For the first time since he became the GM, Ryan Poles is showing aggressiveness and his plans for the team are becoming clear.
In a vacuum, it’s hard to argue with trading the first overall pick to the Carolina Panthers for the ninth pick, their 2024 first and, perhaps most importantly, DJ Moore, amongst other pieces. That trade values Moore as a first-round pick, which makes sense when you compare his production to others who have been traded in recent years. Furthermore, getting Moore in the trade will make the Panthers worse in 2024 and 2025, thus improving the draft picks the Bears will receive in those years as part of the trade.
Moore doesn’t just give the Bears an actual Number One wide receiver, he goes them a WR1 who fits their quarterback. His average depth of target (ADOT) — 13.1 — was second amongst players with 100 or more targets. Justin Fields throws a great deep ball and with Moore, Darnell Mooney and Chase Claypool, the Bears will have three wide receivers who can be on the receiving ends of those bombs.

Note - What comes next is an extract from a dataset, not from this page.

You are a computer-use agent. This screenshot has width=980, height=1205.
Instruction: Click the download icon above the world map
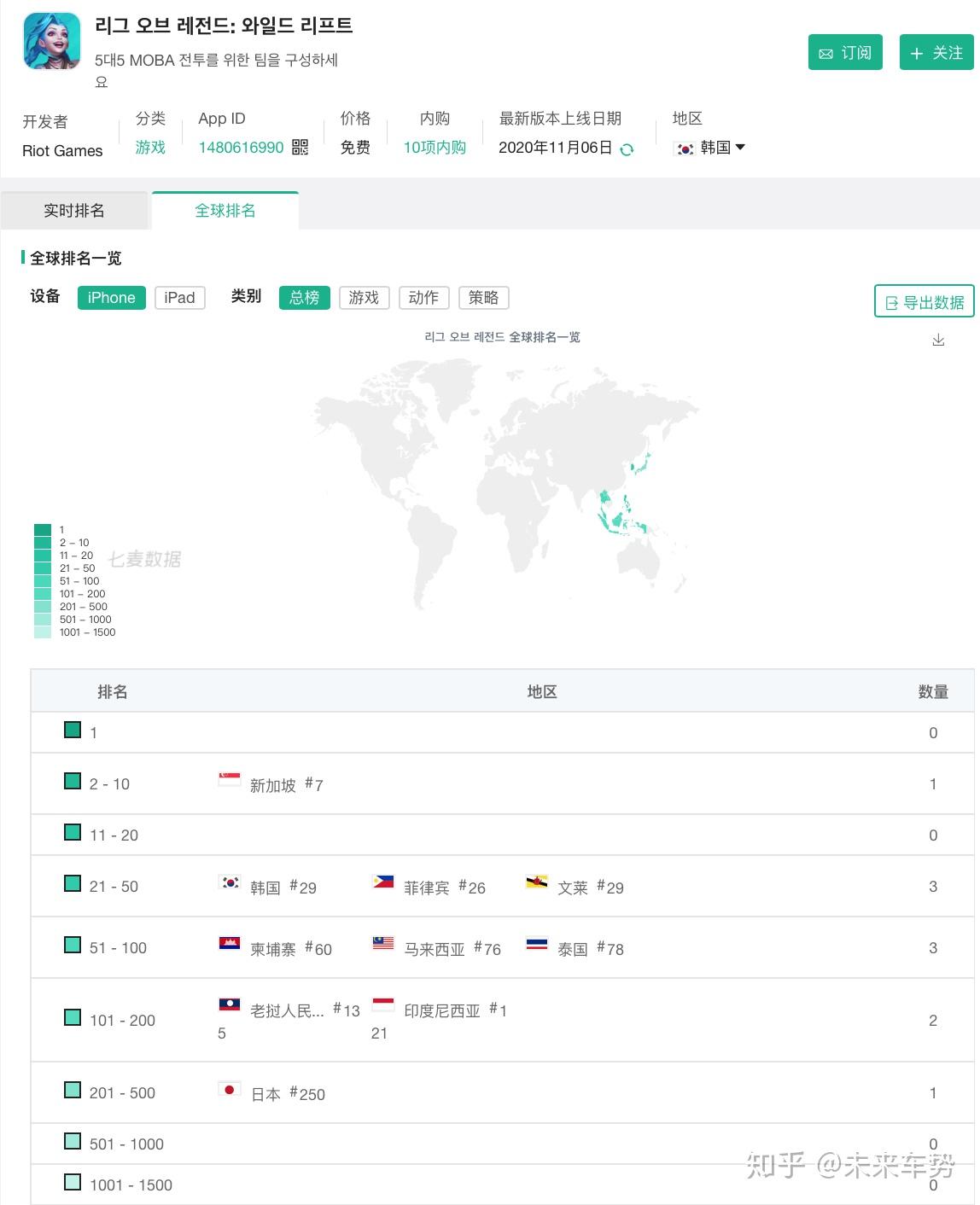click(938, 341)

Edwards+Edmunds+2nd rounder > Roquan
Nobody who is qualified to speak on the subject will tell you the Bears upgraded from Roquan Smith, but they clearly upgraded the linebacker position with a series of strategic moves.
There was a clear, steep drop off once the Bears traded Smith for a second-round pick last year. As much as fans liked Jack Sanborn, the Bears clearly didn’t evaluate the UDFA out of Wisconsin the same way. On Monday, we learned of the team’s intentions to sign Philadelphia’s TJ Edwards and Buffalo’s Tremaine Edmunds — the latter to a rather large deal.
Both are quality starting linebackers who fill not only a position of need, but a position of great importance in the Matt Eberflus defense. The bonus is that, combined, they cost less than Smith and Nick Morrow would’ve in 2023 and the Bears still have a second-round pick from trading Smith.